━━━ DATASET RECORDS ━━━

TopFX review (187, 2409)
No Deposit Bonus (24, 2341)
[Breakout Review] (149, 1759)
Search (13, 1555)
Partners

━━━

• **REQUIREMENT**:
For each record in the listing, output it again exactly.

• **RESPONSE TO THE EXERCISE**:
TopFX review (187, 2409)
No Deposit Bonus (24, 2341)
[Breakout Review] (149, 1759)
Search (13, 1555)
Partners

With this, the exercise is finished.